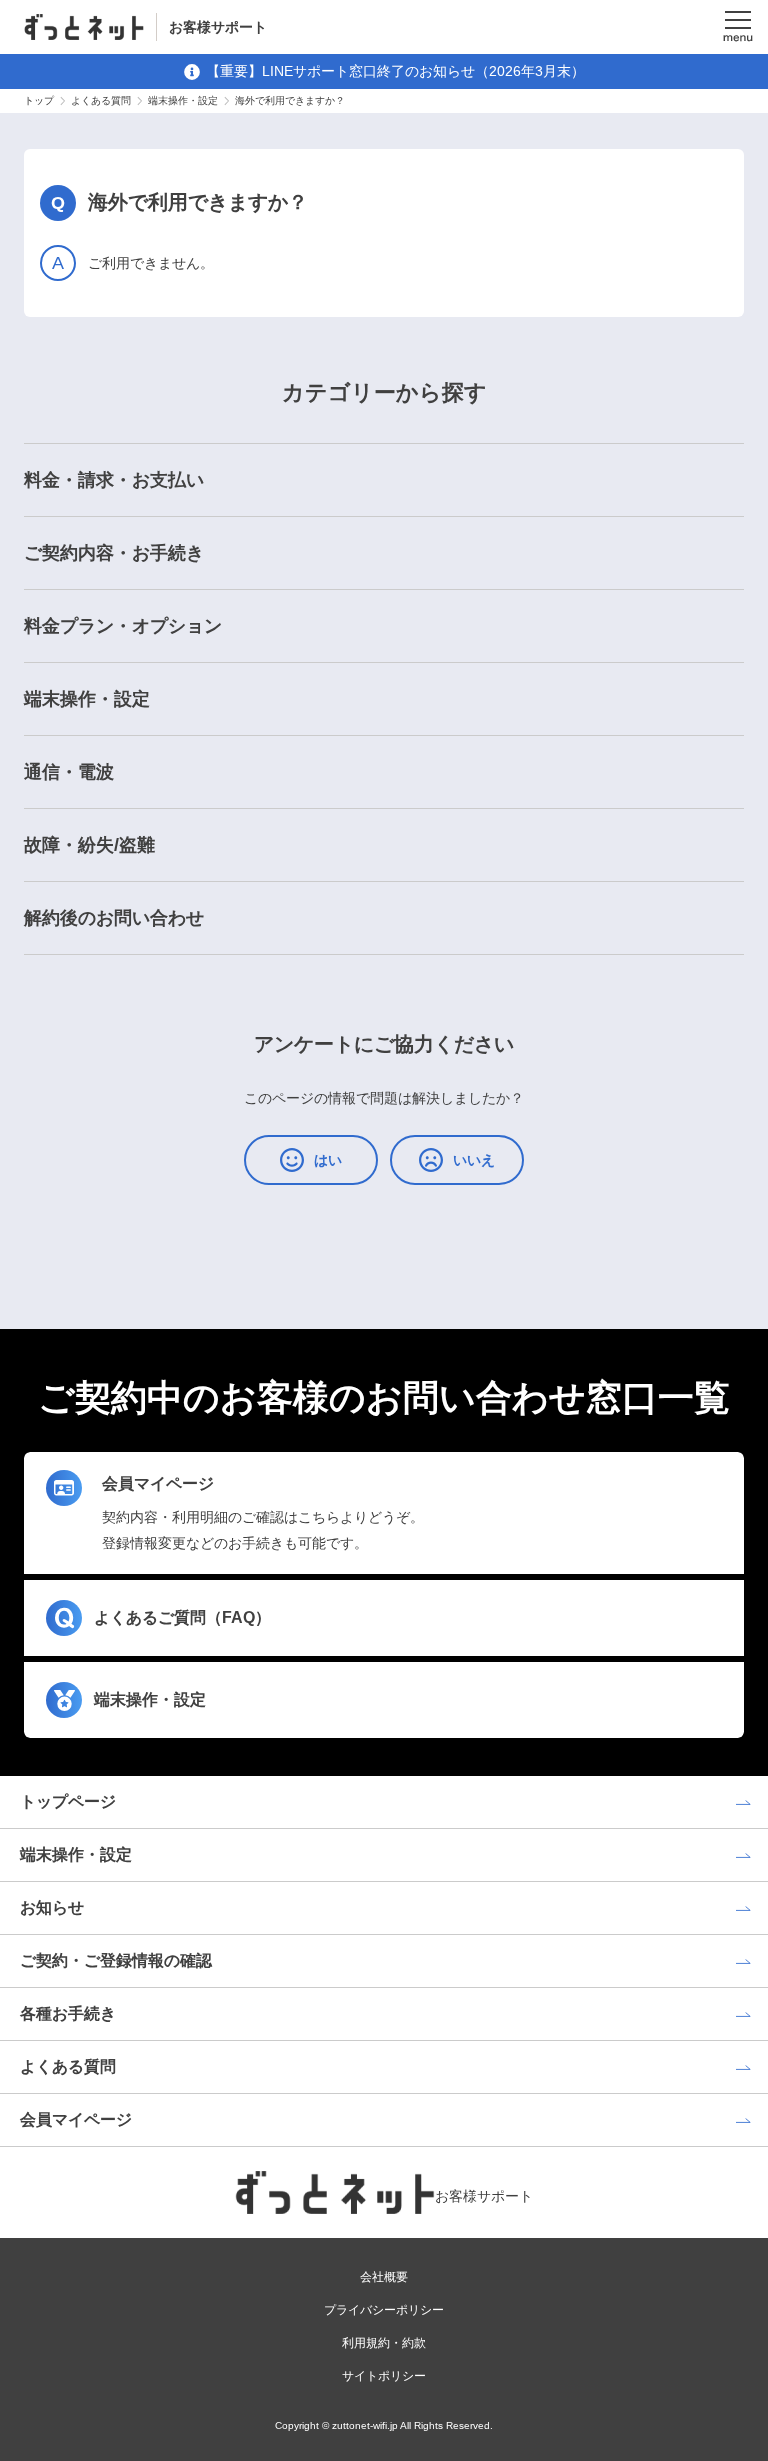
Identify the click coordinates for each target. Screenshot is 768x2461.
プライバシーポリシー (384, 2310)
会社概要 (384, 2277)
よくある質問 (101, 100)
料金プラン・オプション (123, 626)
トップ (39, 100)
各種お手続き (68, 2013)
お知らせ (52, 1907)
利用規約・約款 (384, 2343)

• Problem to solve: Retype the data exactly as it stands, but keep the images out of your copy.

• Expected output:
Identify the click coordinates for each target. Screenshot is 768x2461.
プライバシーポリシー (384, 2310)
会社概要 (384, 2277)
よくある質問 (101, 100)
料金プラン・オプション (123, 626)
トップ (39, 100)
各種お手続き (68, 2013)
お知らせ (52, 1907)
利用規約・約款 (384, 2343)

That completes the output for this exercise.